The former Juventus president has not agreed to waive his appeal to administrative justice. Today is Tar’s hearing for capital gains (for which he was sentenced to 24 months of ineligibility)

If Andrea Agnelli would follow the path of his former mentor, Antonio Giraudo Early to tell: 17 years after the Calciopoli events, for which he was sacked, the former Juventus CEO has in fact turned to the TAR in Rome to ask the European Court of Justice to refer, as a preliminary ruling, to the issue of supposed incompatibility of Italian law (which he admits with the independence of sports procedure in disciplinary matters) with European law. Giraudo wants to ascertain the responsibility of the Italian state for the serious damages and damages it has suffered.


Yesterday, the Federal Court sentenced Agnelli to 16 months in prison
(Prosecutor Giuseppe Chen requested 20) and a fine of 60,000 euros for the case of two salary maneuvers (special agreements signed during the pandemic, on the basis of which the players regained their monthly salaries that were waived), relations with agents and suspicious. Partnerships, or the second mathematical direction born from the papers of the Public Prosecutor’s Office of Turin and referred for disloyalty. direction agreed upon by the other coaches and above all by Juventus on May 30 (the club paid a fine of €718,000 euro), by refusing to file any further appeal before the administrative court even with regard to the first part, the so-called capital gains, for which Juventus was penalized with -10 points in the standings and Agnelli was sentenced to two years in prison. . But it was precisely the former Juventus president’s will to preserve the path to the TAR appeal that prompted him to abandon the compromise solution chosen by other executives, and so the second sentence reached the sporting pitch.

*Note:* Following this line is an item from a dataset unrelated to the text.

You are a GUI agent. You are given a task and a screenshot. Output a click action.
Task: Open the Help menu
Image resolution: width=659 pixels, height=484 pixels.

On May 30, Agnelli had preferred to withdraw his position In order not to derail the agreement that was appropriate for the club (without a plea bargain, Juventus would likely be punished again), but lawyer Sangiorgio anyway initiated a conversation with federal prosecutor Chen. A dialogue that continued until a few days ago, but did not result in any agreement because Agnelli specifically wanted to reserve the right to appeal to the TAR and, in fact, asked for a hearing yesterday before the Federal Court after that. To tar in the direction of capital gains, on the calendar today. Applications which the Public Prosecutor did not consider admissible, also and above all to maintain the same conditions imposed by other persons. So today Agnelli will be able to apply himself to Tar for capital gains, while he waits for the reasons for this sentence of salary maneuvers to decide whether to apply to Tar for this as well. We’ll see.

But given the times of the Giraudo case, FIFA’s choice to negotiate a settlement — disputed by those who considered Juventus’ fine to be too light a penalty — that allowed those sporting provisions to be protected from other appeals today proves particularly far-sighted.